Facebook-owned WhatsApp, used by billions of people around the world, is not as private as the company expresses, writes Business Insider.

The messaging service praises privacy, and Facebook says the company cannot read messages sent between users. But still, the SoMe giant reportedly pays a team of employees around the world to read WhatsApp messages through and moderate the content in them - read and moderate users' private messages, mind you.

As a new ProPublica survey highlights, Facebook employs more than 1,000 contract employees in, respectively. Austin, Texas, Dublin, and Singapore, where they sit and examine users' content.

These employees reportedly spend their working days sorting into content reported by WhatsApp users or the service's own algorithms.
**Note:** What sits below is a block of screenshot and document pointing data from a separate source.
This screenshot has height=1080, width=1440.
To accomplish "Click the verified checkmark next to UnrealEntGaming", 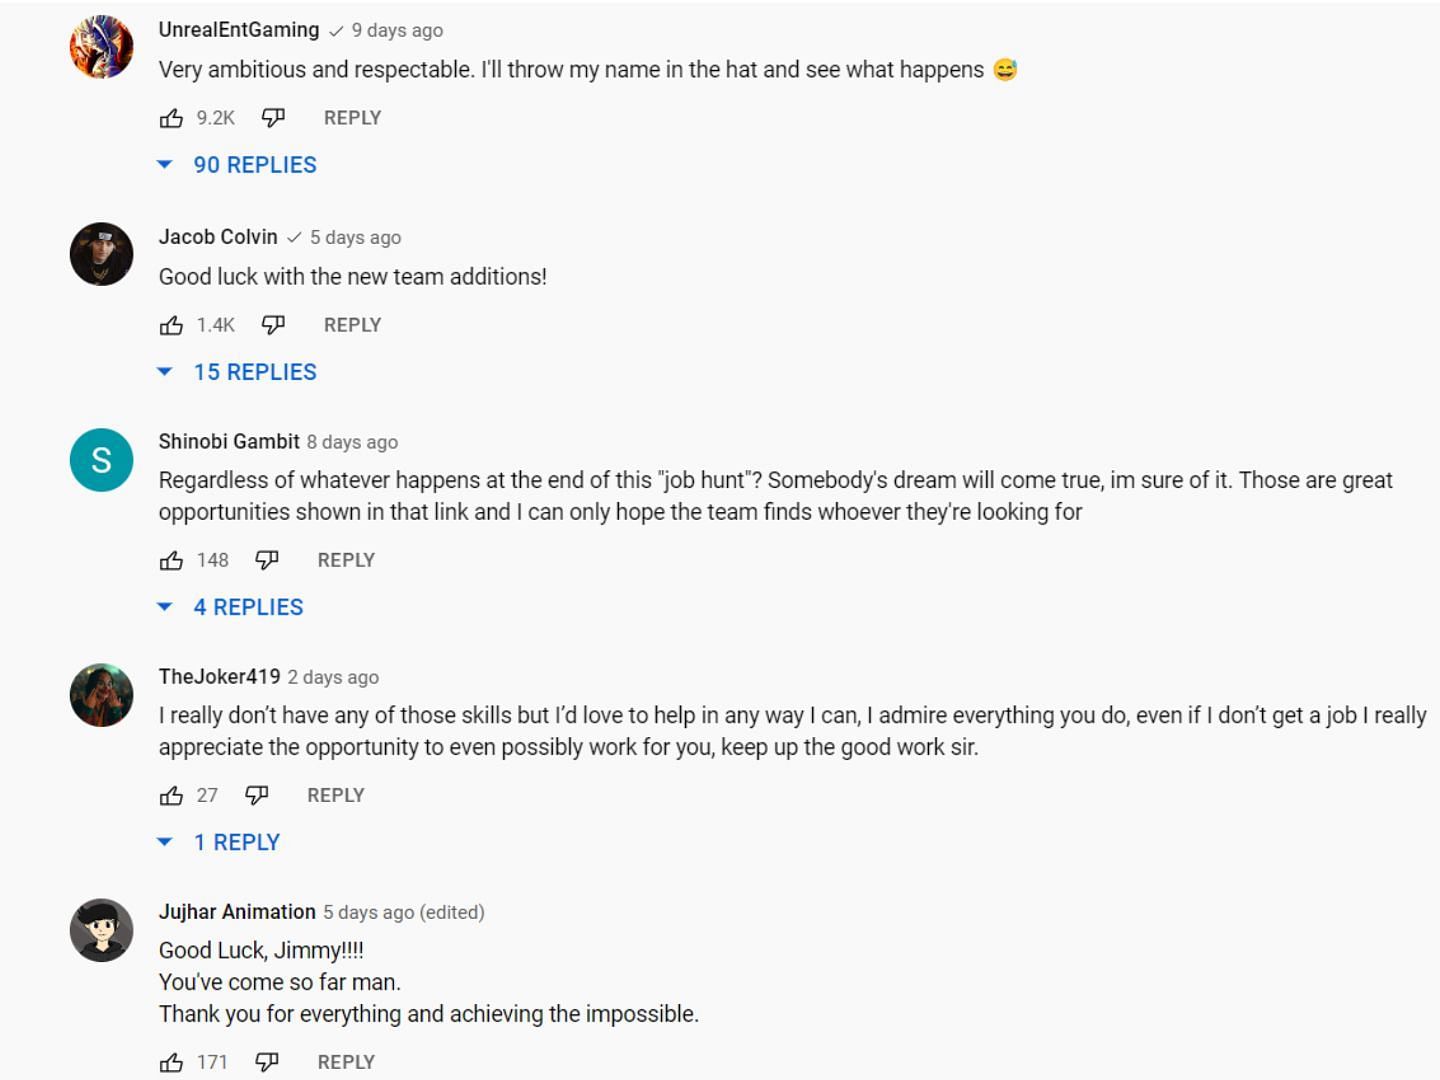I will click(x=334, y=30).
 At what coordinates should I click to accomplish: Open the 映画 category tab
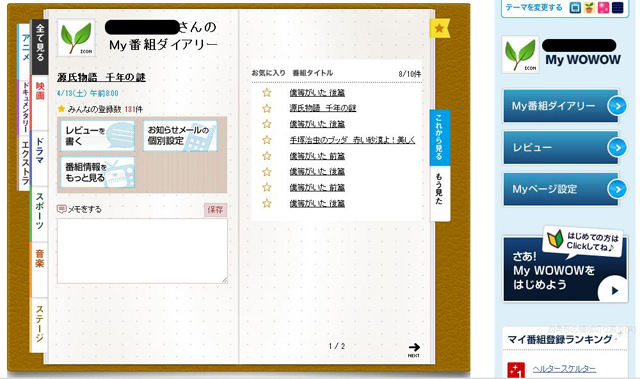pos(40,91)
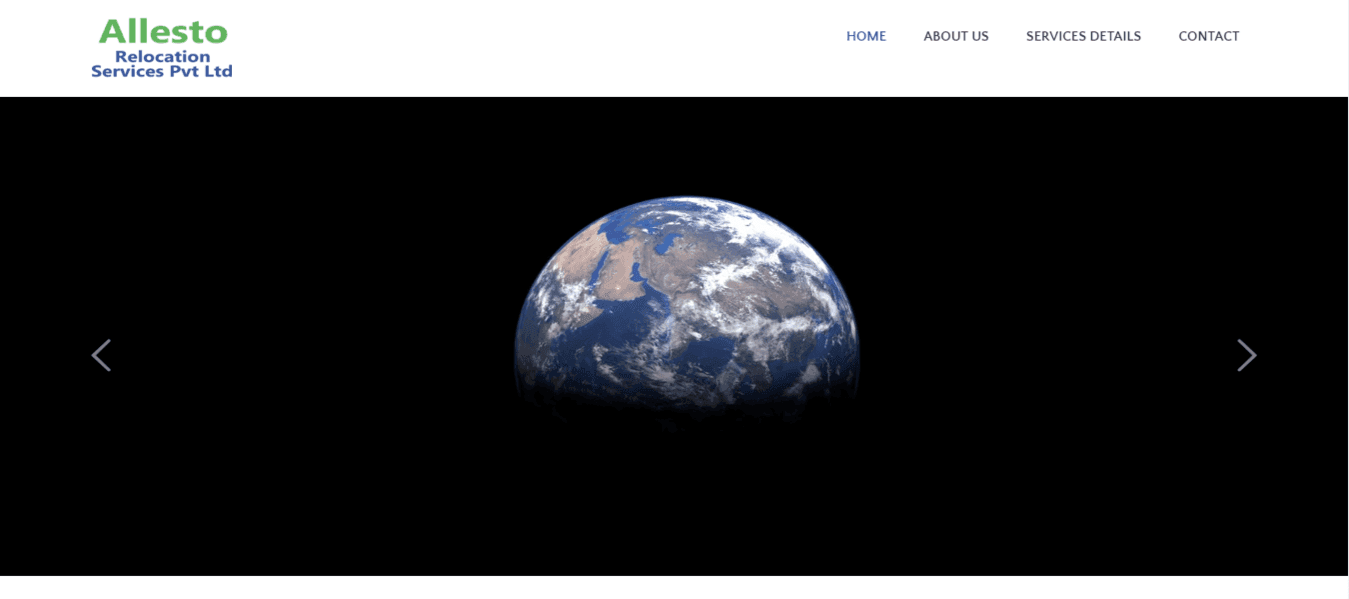Select the highlighted blue HOME tab

pyautogui.click(x=866, y=36)
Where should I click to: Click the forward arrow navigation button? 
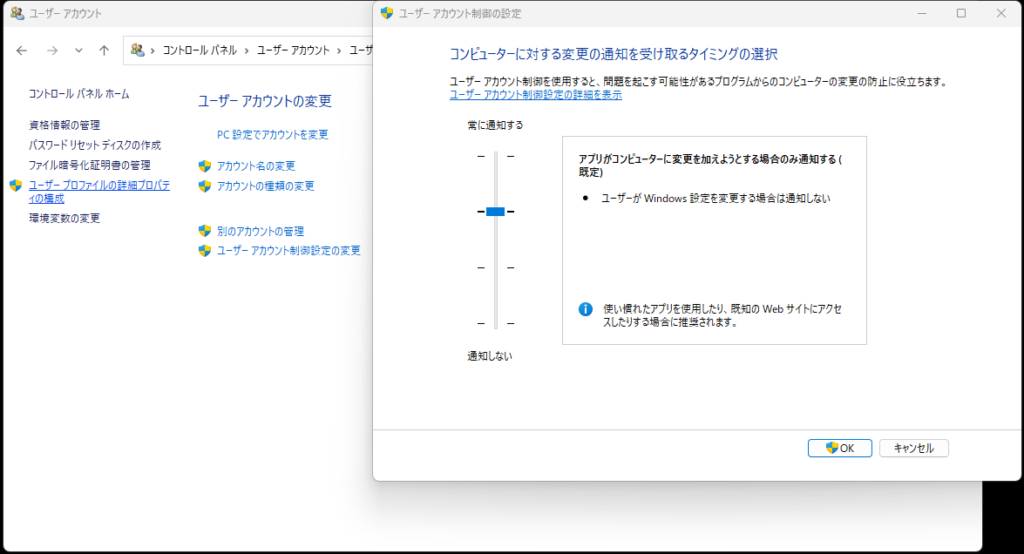coord(52,50)
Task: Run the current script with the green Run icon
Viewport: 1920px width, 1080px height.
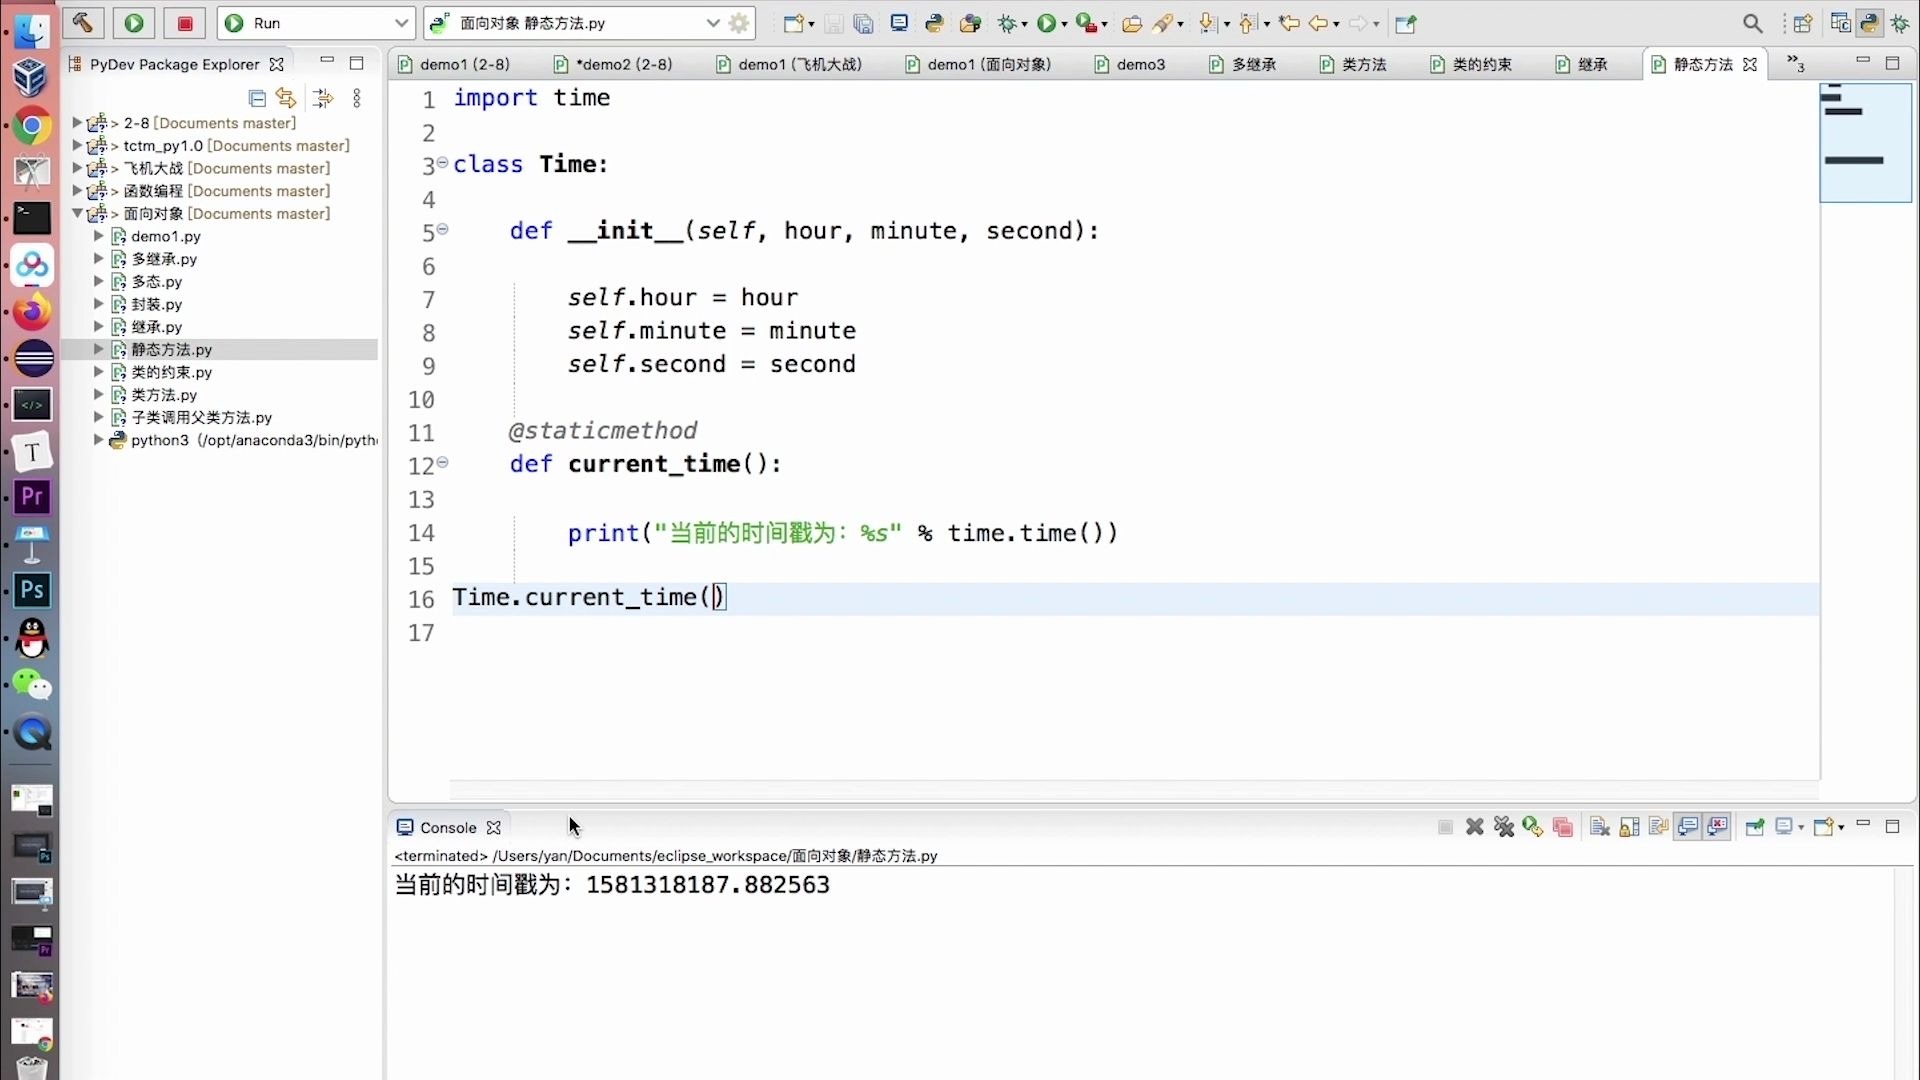Action: [x=1047, y=23]
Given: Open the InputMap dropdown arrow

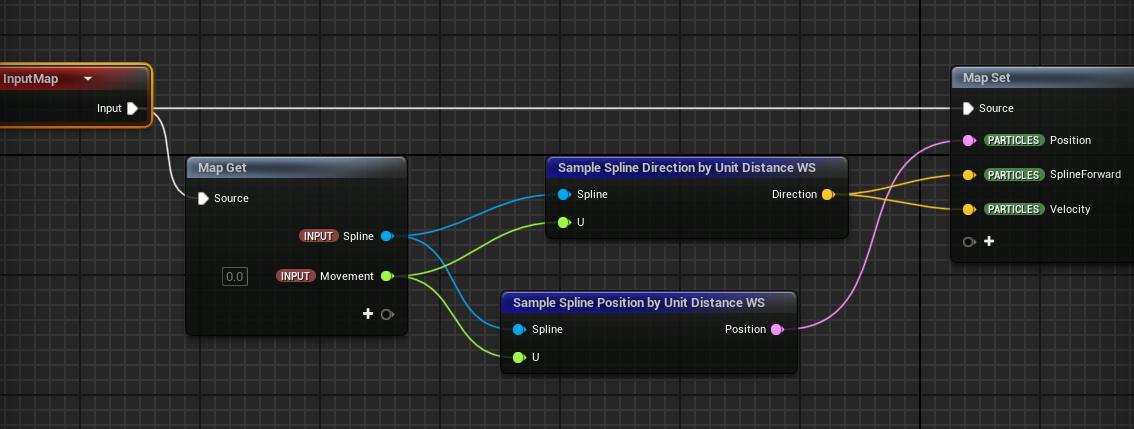Looking at the screenshot, I should pos(88,79).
A Facebook representative tells Insider that users have the ability to report abuse and that contract staff subsequently reviewed these reports. When a user marks something as abuse, it forwards the content of the reported user to the WhatsApp moderators, according to the service's FAQ.

WhatsApp is based on so-called "end-to-end" encryption, which means that messages are encrypted before they are sent and decrypted only when they are received by the intended user. However, when a user reports abuse, unencrypted versions of the reported content are sent to the service's moderators, writes ProPublica, which in that case does not match the service's branding.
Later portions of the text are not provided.